I've heard that improvement from SSDs are mostly in system and app startup boot times, but that SSDs don't make much difference to the actual running speed of the app.

For me, Apple Mail is my main working app which I use for most of the day for office emails. A time-consuming aspect of Apple Mail is the time it takes to sync and update with Gmail. I have a large Gmail database, about 6GB, and have several Gmail IMAP accounts run through Apple Mail.

In Apple Mail, if you click the Activity menu item, it brings up a window where you can see when Mail is synching with Gmail.

Question: would changing to an SSD make a difference to the operational speed and, in particular, the IMAP synching speed with Gmail IMAP?
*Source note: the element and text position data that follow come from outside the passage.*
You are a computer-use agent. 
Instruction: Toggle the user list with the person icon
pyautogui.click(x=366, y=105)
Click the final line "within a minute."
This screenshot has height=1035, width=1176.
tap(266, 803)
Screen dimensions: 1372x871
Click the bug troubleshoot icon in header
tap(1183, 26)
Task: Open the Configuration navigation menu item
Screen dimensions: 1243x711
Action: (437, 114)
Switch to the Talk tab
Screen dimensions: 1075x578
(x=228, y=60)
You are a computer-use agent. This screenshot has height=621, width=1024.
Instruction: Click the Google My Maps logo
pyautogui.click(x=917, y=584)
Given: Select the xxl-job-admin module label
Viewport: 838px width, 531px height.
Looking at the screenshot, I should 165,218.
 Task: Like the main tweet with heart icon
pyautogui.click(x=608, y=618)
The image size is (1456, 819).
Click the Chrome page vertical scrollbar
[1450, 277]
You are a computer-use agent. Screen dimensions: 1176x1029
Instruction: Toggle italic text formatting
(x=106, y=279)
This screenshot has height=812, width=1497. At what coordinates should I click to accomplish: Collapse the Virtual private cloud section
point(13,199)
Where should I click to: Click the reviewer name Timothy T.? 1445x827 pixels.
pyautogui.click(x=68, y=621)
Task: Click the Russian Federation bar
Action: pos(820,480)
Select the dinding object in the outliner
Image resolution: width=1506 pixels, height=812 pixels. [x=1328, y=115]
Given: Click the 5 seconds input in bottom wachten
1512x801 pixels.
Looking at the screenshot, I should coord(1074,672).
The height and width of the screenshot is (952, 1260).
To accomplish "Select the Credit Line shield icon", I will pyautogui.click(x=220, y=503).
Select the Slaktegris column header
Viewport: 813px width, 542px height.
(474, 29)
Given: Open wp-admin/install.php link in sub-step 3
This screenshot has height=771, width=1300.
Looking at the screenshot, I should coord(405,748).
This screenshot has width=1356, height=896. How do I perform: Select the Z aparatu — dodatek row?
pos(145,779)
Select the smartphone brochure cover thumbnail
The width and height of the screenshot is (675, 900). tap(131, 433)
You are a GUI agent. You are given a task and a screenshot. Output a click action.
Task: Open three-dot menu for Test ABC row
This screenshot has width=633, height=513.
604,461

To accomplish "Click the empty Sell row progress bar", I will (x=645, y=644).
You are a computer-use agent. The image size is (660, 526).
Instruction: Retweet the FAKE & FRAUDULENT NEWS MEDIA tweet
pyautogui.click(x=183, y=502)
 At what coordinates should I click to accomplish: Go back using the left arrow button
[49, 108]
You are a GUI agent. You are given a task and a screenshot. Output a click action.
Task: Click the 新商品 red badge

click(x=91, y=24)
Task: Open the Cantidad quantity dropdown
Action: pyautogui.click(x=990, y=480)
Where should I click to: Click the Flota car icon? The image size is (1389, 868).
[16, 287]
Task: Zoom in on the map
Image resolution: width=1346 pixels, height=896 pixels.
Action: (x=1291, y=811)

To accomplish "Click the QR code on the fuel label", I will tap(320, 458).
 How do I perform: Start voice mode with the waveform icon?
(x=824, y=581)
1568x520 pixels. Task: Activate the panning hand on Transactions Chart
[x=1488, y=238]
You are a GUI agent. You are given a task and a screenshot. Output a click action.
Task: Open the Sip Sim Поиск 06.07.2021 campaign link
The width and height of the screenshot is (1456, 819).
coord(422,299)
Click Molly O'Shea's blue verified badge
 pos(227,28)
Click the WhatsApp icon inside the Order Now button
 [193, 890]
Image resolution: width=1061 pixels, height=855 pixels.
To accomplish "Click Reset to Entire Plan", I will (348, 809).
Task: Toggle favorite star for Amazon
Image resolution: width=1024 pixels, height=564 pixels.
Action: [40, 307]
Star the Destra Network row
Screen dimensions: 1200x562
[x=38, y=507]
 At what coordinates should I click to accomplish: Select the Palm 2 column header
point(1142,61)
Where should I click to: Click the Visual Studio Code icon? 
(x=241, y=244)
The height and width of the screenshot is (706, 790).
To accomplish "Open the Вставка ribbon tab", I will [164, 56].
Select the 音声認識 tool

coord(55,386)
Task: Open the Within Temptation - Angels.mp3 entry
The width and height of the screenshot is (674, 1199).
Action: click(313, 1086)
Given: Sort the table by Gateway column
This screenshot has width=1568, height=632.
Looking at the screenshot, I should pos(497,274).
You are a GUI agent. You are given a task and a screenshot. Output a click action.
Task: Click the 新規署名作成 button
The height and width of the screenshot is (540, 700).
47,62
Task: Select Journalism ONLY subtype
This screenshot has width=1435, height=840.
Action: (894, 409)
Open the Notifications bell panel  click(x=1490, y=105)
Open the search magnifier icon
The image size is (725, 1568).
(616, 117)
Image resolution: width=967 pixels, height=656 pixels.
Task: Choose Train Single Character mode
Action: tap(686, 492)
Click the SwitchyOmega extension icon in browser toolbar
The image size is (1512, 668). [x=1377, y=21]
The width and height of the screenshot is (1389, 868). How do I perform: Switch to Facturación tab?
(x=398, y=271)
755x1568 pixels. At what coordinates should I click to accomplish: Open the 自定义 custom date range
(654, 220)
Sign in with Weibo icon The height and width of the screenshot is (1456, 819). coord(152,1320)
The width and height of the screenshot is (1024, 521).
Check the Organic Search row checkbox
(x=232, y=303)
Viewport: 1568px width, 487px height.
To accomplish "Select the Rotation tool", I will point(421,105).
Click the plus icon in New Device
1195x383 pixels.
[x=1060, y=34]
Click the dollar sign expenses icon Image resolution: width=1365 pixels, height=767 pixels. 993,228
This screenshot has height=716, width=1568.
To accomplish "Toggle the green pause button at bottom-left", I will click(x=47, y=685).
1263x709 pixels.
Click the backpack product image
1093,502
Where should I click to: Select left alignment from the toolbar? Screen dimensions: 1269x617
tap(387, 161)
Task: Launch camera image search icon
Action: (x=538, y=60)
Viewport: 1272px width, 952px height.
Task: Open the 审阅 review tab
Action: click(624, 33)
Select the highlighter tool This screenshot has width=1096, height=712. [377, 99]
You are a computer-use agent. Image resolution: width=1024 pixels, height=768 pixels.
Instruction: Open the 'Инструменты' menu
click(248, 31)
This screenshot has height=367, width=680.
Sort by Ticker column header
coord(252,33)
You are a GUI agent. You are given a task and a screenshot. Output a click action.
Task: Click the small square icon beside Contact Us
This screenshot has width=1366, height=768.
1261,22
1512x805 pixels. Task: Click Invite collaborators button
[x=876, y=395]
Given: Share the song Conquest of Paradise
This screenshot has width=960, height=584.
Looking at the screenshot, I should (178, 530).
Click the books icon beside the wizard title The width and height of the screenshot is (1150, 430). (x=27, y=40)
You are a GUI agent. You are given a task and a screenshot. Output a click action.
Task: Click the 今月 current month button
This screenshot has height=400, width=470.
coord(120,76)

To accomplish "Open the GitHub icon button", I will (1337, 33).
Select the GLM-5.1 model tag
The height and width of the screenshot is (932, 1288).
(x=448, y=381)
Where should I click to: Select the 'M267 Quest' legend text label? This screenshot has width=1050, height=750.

I already know that SSDs speed up boot times and startup times.

This question is specific to Apple Mail, Gmail IMAP and any benefit from using SSDs.

I have a 2.8GHz, Core2Duo, 8GB MBP mid-2009 -- and recently bought a 2012 11" MBAir, 1.7 GHz i5, 8GB with SSD. Naturally the Air with SSD runs faster with Gmail IMAP, so I wondered whether that speed increase was more from the processor or from the SSD.

The reason I am asking this is because I'm wondering if I add an SSD to the older MBP, would I get significantly faster Gmail IMAP sync, or would that only come by upgrading to a faster processor?
 
Last edited:

netslacker

macrumors 6502
Jan 21, 2008
301
63
...
Question: would changing to an SSD make a difference to the operational speed and, in particular, the IMAP synching speed with Gmail IMAP?

...

Not really, no. SSD will speed up your local activities (boot, app loads etc) and will speed up app activity providing it's primarily local app activity (like movie editing, image editing, file saves and reads, etc). However, GMail and Internet and all those activities are highly dependent on other entities (not your computer) such as your internet connection speed and the speed of the service you're interacting with. Hence, there's virtually nothing you can do to your computer to speed up those activities since the bottlenecks are not in your control.
 

Weaselboy

Moderator
Staff member
Jan 23, 2005
34,133
15,596
California
I agree with netslacker that an SSD is not going to help with this.

An idea though... look in Mail app and do you see the GMail "All Mail" folder there? If you do, that is the source of part of your problem. With GMail's default IMAP settings it will download new mail messages to the INBOX and also to the All Mail folder, so you end up downloading every message twice. If you have multiple GMail accounts, this will really slow you down.

To fis this login to each account at GMail.com and in settings for the the Labels tab and uncheck "show in IMAP" for the All Mail label. Save then leave the page.

Now quit Mail app and restart. You will see the All Mail folder is gone and new messages will come in twice as fast.